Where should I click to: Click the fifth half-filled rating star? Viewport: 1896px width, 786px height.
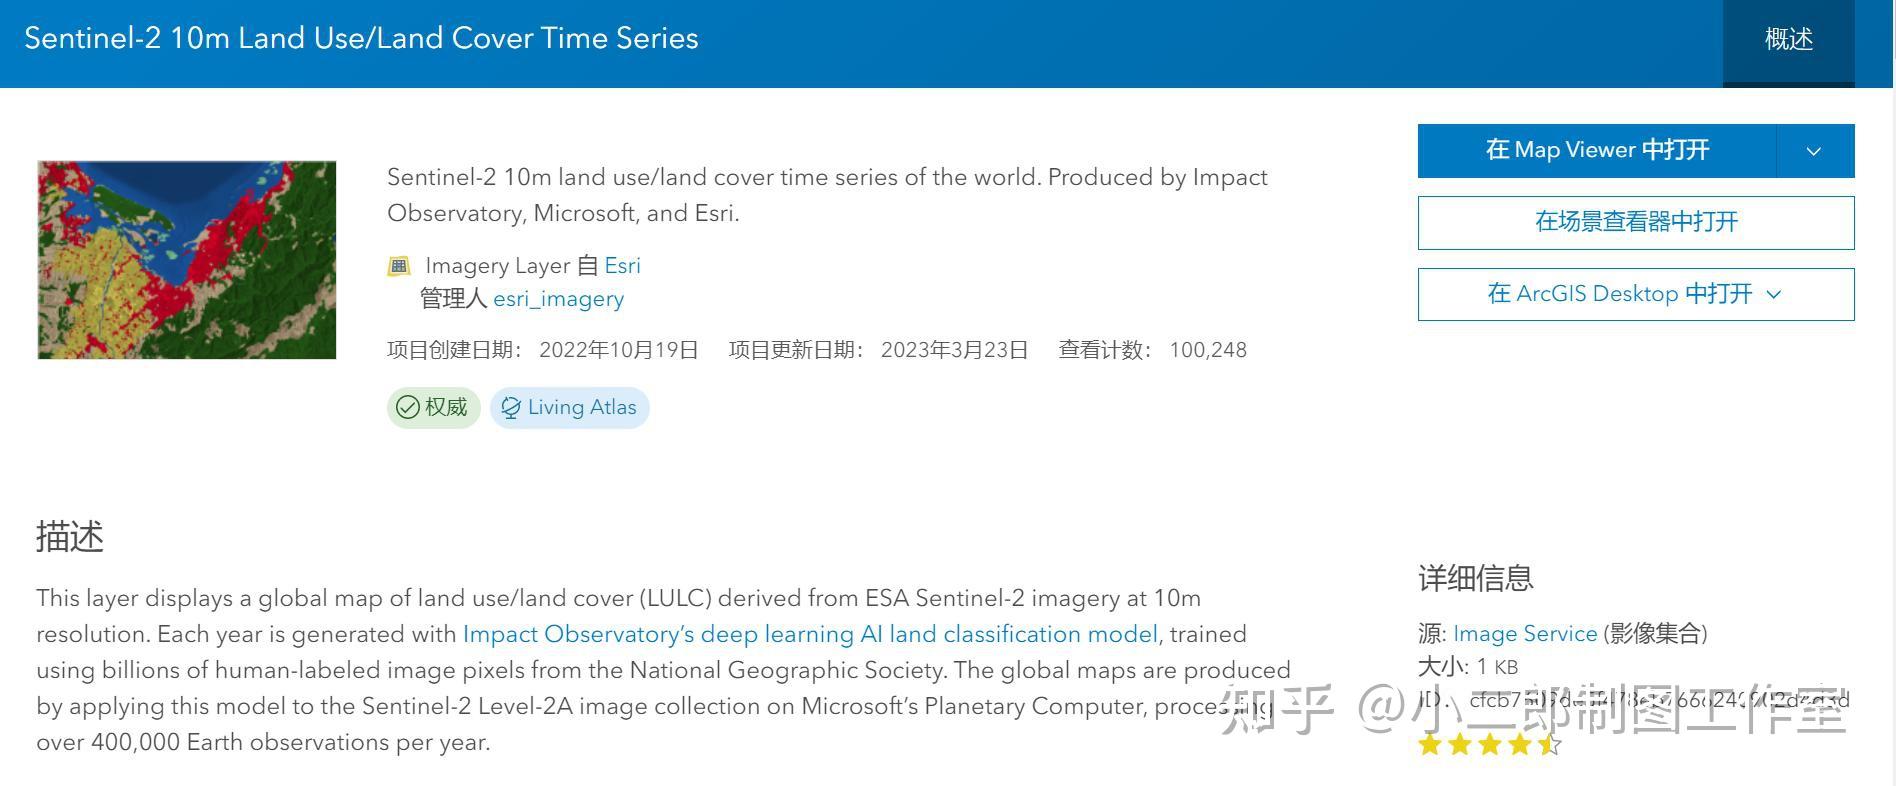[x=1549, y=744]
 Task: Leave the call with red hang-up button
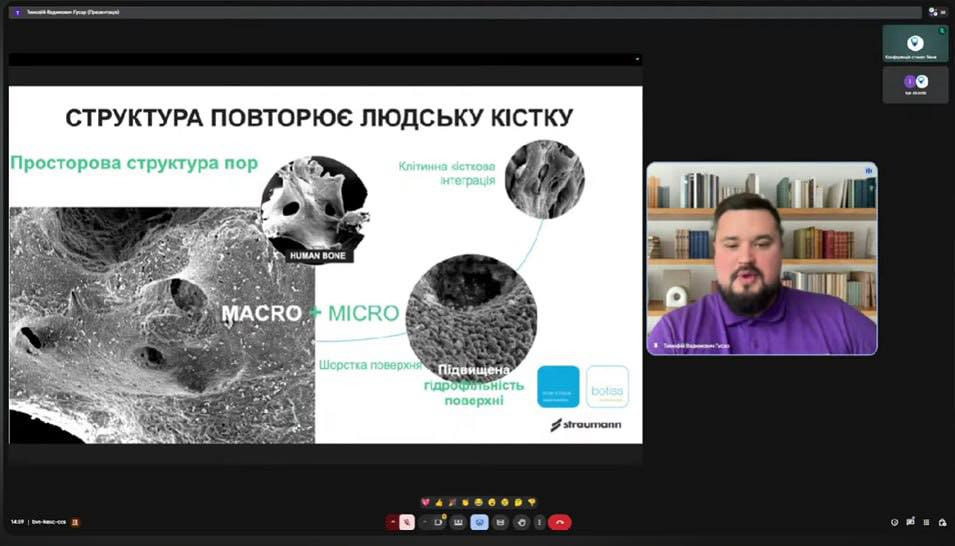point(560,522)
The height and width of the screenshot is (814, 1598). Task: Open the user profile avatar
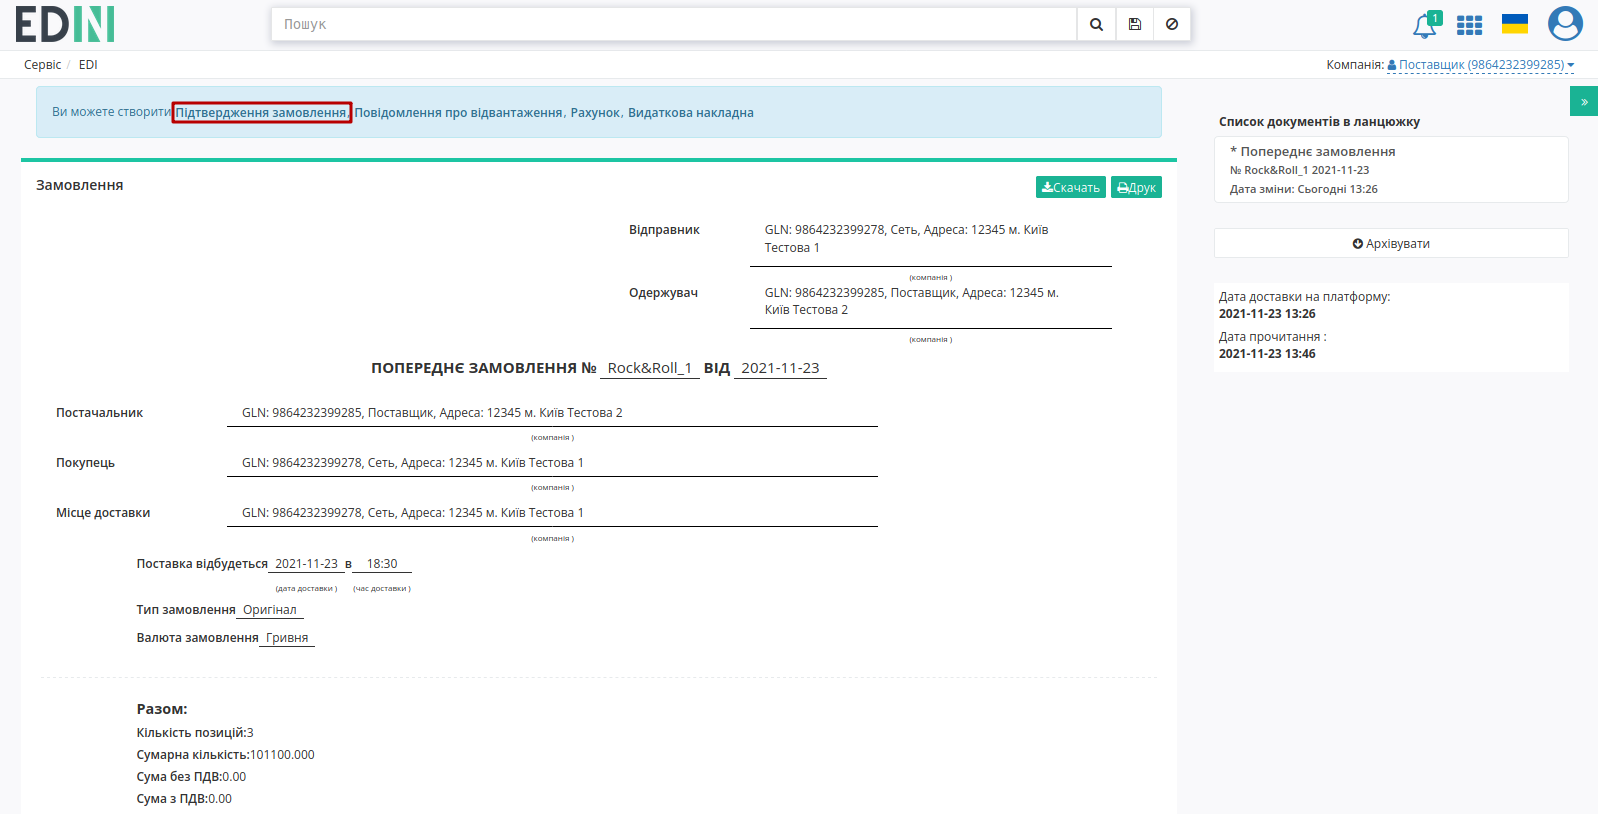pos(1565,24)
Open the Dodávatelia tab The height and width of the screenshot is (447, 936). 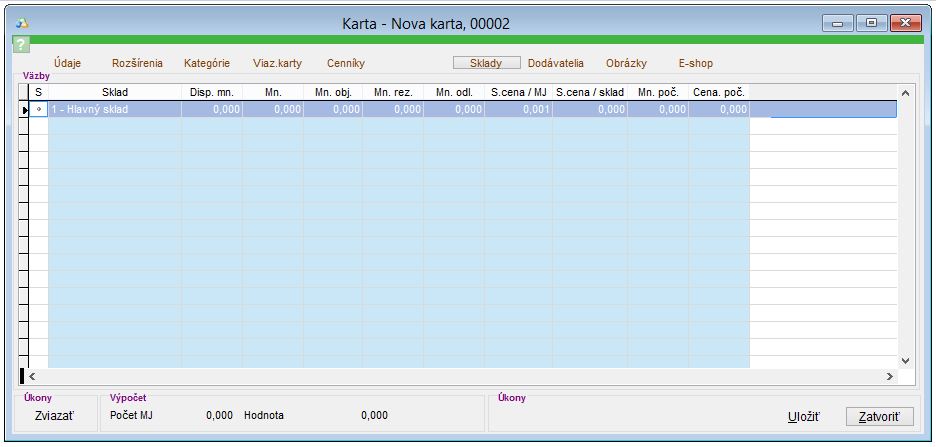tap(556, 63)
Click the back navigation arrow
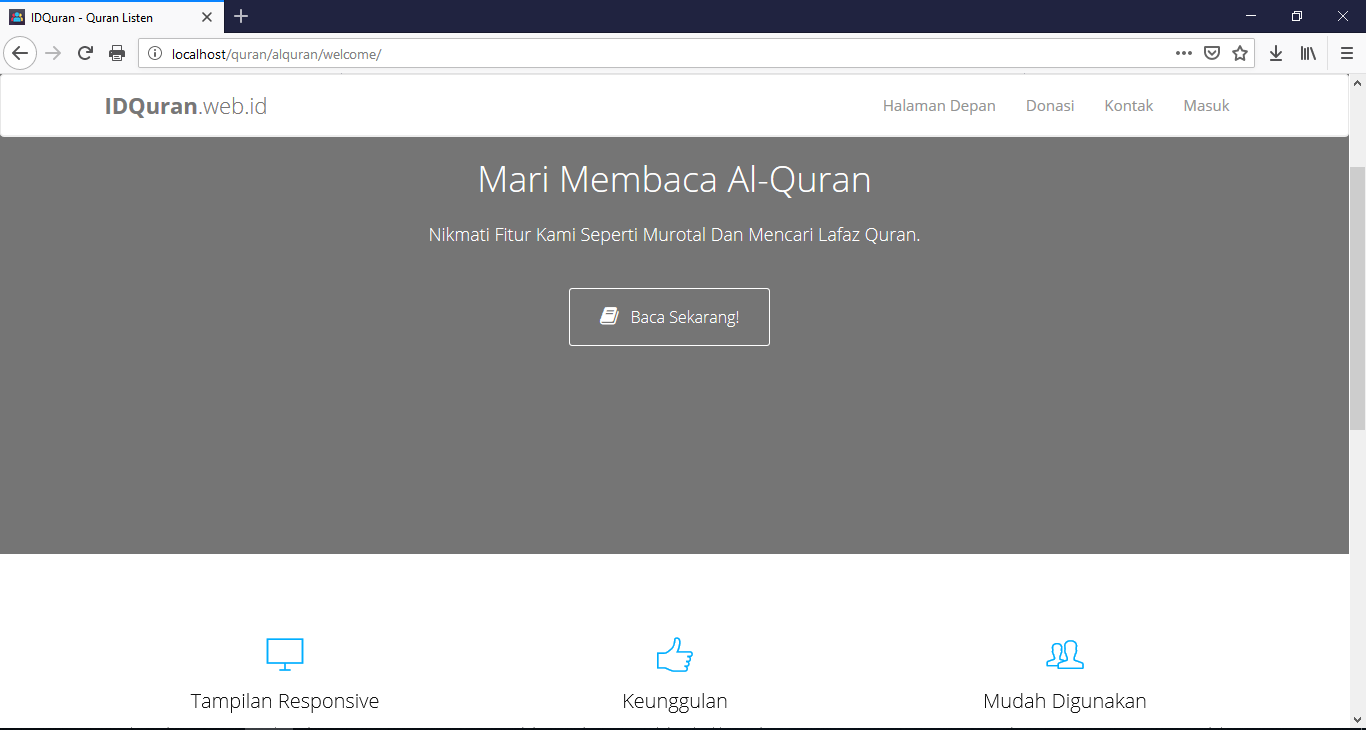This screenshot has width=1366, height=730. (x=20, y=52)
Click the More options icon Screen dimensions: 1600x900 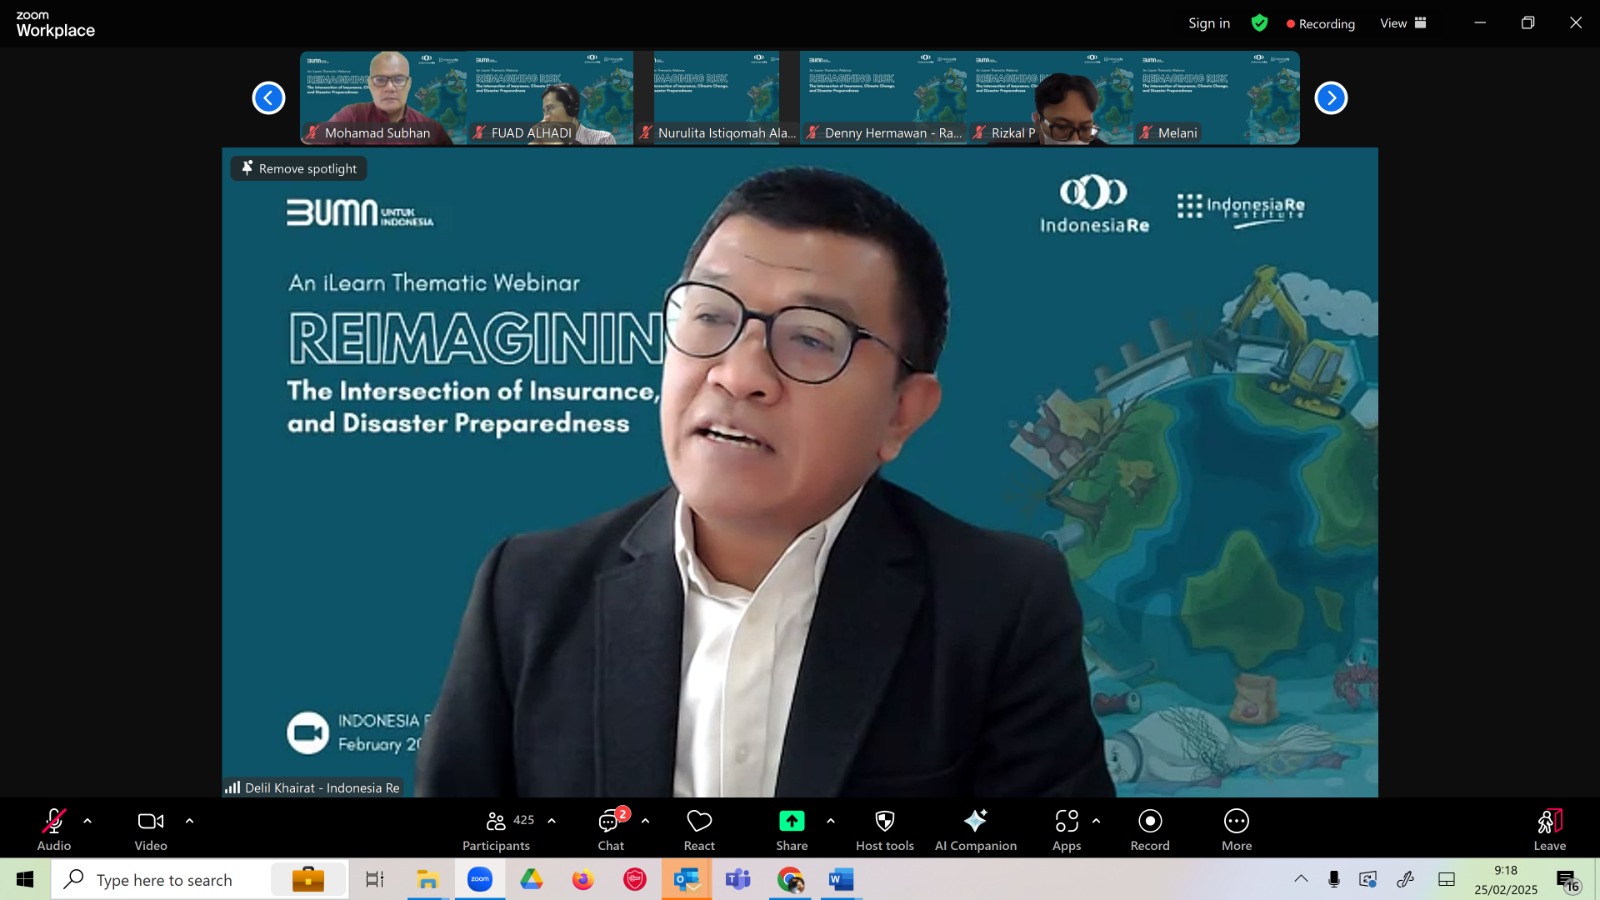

------------------------------------

OBJETIVO → Passe para uma lista JSON de strings, com uma string por linha e sem as linhas em branco, o trecho dos registros que começa na linha que contém "Click the back navigation arrow" e termina no fim dos registros. Deixe as imagens fora da resposta.

RESPOSTA DO EXERCÍCIO →
[
  "Click the back navigation arrow",
  "This screenshot has width=1366, height=730. (x=20, y=52)",
  "Click the More options icon Screen dimensions: 1600x900 "
]